WORK TO COMPLETE
Please count the lines in the records below that include the word "Open" and report only the total.

MATERIALS PROVIDED
----

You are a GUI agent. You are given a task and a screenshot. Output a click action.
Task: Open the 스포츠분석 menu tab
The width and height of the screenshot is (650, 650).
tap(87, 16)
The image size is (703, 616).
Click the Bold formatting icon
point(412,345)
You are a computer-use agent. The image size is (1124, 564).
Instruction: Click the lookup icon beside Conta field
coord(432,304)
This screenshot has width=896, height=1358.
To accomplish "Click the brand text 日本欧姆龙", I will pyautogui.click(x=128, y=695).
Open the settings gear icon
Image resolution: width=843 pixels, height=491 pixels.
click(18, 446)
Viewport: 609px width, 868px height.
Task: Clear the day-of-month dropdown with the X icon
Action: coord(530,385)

----

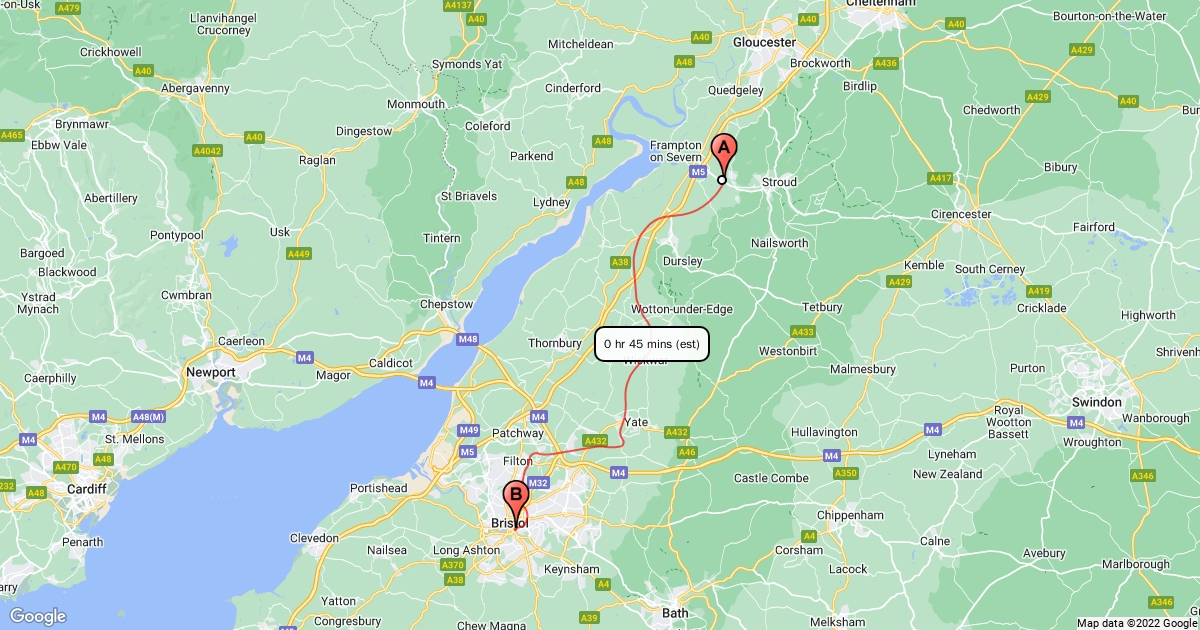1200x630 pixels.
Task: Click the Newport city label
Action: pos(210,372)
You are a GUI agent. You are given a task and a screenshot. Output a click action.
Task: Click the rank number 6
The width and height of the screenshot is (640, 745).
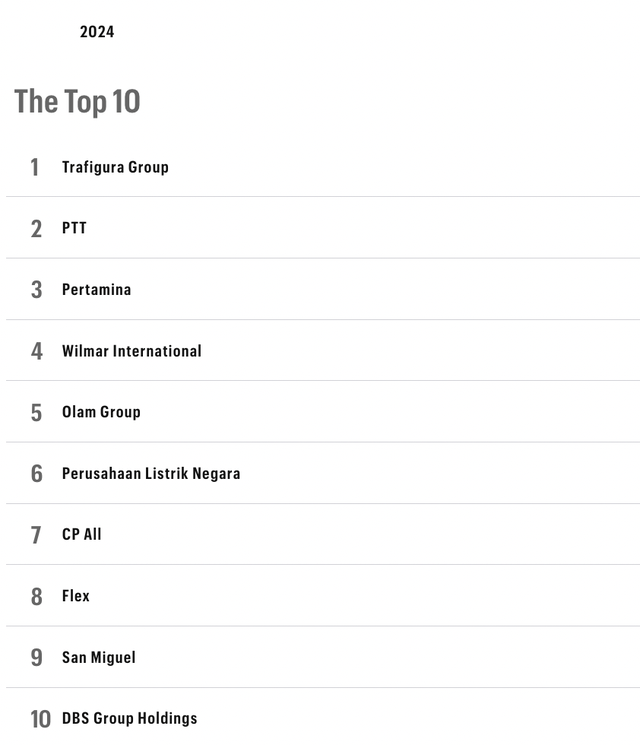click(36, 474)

----

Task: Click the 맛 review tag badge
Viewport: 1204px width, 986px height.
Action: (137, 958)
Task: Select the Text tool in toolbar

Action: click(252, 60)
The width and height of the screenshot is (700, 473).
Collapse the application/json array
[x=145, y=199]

----

EXPECTED ANSWER
2